### [DIRECTIONS]
Could you copy the passage from the CLCC partner spotlight, starting at "The CLCC aims" and ending at "years or less."?

### [SOURCE TEXT]
*** Block opens ***
Partner Spotlight: Connected Learning in Crisis Consortium

Students working on laptops

CLCC’s 2021 Yearbook captures a year of learnings and partnership in refugee higher education.

Southern New Hampshire University’s Global Education Movement (SNHU GEM) envisions a world where higher education meets all students – including refugees – where they are. Achieving this vision requires commitment and participation from many organizations and higher learning institutions around the world. As a member of the Connected Learning in Crisis Consortium (CLCC), SNHU GEM can share the knowledge, experience, and evidence gained from our program with other refugee educators across the globe.

The CLCC aims to promote, coordinate, and support quality higher education in contexts of conflict, crisis and displacement. The CLCC is comprised of 33 member organizations, including SNHU GEM partners like Jesuit Refugee Services in Kenya, the Lebanese Association For Scientific Research, Scalabrini Centre of Cape Town, and Kepler University.

Each year, the CLCC produces a digital yearbook full of stories, case studies, and testimonials from its member organizations. The newly-published Connected Learning in Crisis Consortium 2021 Yearbook highlights the remarkable accomplishments of SNHU GEM students in 2021, including statistics that reveal:

  • 98% of SNHU GEM graduates complete their degrees in four years or less.
  • 95% of all SNHU GEM students complete an internship prior to graduation.
  • Six months after graduation, 88% of GEM alumni are employed.
  • To date, more than 1,800 students have participated in this unique, life-changing program.
*** Block closes ***
### [EXCERPTED DATA]
*** Block opens ***
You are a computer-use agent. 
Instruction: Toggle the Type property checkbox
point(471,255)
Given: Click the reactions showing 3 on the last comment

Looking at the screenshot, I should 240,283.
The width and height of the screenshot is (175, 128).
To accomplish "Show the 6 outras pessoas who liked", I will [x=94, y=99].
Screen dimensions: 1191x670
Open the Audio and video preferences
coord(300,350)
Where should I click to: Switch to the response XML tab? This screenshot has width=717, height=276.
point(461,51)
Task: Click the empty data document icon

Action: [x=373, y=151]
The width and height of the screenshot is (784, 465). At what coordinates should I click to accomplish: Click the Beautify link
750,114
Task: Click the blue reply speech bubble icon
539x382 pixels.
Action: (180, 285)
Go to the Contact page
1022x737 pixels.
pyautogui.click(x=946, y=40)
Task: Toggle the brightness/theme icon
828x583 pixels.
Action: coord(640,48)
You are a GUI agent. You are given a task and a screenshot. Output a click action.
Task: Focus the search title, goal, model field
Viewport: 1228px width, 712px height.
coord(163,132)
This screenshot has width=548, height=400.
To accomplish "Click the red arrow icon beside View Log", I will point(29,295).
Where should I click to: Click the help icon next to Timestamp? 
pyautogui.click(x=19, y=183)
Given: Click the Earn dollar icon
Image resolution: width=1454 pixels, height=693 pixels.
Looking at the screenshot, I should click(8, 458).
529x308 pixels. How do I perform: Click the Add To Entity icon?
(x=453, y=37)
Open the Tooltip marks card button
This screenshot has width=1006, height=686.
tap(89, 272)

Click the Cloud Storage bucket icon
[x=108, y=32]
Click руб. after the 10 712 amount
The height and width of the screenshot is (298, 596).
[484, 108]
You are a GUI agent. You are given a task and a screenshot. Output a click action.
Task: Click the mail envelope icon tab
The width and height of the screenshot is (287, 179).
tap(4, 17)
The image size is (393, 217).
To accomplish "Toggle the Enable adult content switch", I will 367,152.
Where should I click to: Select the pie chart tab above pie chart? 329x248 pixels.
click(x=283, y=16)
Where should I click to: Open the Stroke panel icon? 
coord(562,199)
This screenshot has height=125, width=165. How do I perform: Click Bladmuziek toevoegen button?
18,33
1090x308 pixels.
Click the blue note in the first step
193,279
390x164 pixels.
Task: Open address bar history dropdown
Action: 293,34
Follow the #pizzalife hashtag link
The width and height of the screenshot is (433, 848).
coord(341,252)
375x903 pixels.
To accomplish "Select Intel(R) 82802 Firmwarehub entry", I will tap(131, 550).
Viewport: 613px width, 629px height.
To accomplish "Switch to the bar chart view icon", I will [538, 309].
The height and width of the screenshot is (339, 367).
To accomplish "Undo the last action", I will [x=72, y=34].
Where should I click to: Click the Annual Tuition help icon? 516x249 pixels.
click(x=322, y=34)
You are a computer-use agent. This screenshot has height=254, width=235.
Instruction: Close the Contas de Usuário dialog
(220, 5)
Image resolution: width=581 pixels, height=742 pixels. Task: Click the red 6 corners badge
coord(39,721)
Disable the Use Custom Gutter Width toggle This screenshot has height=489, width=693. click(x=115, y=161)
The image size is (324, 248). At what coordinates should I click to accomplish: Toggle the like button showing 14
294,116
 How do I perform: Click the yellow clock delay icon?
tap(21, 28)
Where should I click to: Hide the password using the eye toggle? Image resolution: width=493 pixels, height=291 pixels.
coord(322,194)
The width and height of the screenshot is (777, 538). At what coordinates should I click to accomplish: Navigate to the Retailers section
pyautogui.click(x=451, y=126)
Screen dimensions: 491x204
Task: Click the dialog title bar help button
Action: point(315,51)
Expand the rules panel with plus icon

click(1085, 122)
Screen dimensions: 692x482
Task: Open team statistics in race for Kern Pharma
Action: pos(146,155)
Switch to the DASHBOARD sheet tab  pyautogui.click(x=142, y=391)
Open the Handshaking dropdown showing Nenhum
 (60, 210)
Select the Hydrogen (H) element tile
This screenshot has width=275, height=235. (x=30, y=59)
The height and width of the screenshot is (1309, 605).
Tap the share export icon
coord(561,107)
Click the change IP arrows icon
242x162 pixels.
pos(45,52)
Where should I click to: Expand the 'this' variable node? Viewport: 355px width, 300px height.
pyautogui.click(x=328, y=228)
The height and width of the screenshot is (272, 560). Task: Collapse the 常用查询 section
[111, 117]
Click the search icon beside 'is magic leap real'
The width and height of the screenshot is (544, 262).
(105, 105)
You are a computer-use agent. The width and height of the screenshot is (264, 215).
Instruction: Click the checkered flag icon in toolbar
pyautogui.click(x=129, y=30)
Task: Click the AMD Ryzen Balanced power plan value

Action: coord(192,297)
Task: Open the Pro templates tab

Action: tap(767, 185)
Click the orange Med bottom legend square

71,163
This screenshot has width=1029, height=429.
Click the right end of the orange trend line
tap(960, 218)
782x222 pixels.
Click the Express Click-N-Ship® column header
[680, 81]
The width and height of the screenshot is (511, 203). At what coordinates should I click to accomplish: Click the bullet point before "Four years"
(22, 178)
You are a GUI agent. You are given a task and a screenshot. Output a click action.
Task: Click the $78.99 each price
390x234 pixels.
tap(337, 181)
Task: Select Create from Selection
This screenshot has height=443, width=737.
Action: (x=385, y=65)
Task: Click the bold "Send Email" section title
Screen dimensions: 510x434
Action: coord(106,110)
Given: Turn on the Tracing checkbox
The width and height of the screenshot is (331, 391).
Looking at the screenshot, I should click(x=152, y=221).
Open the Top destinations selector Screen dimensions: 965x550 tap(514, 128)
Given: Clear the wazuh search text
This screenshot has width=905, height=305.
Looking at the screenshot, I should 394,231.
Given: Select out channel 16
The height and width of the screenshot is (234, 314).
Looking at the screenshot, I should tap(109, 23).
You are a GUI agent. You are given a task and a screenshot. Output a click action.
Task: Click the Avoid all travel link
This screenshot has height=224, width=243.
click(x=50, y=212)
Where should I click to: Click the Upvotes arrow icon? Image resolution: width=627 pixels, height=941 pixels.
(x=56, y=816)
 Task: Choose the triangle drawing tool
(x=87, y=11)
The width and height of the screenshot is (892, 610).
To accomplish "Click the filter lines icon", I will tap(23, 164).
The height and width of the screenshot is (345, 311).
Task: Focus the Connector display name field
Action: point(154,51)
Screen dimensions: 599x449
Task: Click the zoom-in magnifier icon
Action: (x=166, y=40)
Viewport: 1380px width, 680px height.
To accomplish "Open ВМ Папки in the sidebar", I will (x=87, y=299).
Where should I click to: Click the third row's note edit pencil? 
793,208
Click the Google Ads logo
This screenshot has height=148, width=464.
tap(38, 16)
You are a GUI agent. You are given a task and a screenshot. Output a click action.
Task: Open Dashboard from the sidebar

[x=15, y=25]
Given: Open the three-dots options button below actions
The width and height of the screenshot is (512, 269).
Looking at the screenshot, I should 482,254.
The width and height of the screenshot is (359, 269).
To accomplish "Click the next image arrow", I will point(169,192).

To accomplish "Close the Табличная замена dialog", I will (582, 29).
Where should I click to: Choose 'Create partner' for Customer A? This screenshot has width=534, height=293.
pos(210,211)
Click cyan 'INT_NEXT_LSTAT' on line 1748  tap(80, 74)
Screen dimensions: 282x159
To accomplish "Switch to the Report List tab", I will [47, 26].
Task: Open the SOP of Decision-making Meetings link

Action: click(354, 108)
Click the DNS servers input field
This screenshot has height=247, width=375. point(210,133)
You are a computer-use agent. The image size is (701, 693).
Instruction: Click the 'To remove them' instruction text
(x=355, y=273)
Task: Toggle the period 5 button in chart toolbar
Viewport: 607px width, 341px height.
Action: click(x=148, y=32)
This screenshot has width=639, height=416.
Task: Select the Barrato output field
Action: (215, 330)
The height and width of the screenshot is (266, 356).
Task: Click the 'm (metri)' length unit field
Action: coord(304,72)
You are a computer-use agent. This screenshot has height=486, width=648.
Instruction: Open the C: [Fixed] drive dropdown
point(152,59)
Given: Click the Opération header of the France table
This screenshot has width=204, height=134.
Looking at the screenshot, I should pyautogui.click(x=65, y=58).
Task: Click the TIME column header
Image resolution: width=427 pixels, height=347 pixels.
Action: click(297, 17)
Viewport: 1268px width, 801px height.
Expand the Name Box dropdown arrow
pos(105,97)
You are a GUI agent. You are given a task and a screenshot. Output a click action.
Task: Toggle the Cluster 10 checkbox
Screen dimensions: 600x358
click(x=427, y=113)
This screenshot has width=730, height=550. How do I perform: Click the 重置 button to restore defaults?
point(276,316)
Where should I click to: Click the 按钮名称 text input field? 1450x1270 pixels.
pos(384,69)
*** Block closes ***
### [RESULT OF THIS EXERCISE]
The CLCC aims to promote, coordinate, and support quality higher education in contexts of conflict, crisis and displacement. The CLCC is comprised of 33 member organizations, including SNHU GEM partners like Jesuit Refugee Services in Kenya, the Lebanese Association For Scientific Research, Scalabrini Centre of Cape Town, and Kepler University.

Each year, the CLCC produces a digital yearbook full of stories, case studies, and testimonials from its member organizations. The newly-published Connected Learning in Crisis Consortium 2021 Yearbook highlights the remarkable accomplishments of SNHU GEM students in 2021, including statistics that reveal:

  • 98% of SNHU GEM graduates complete their degrees in four years or less.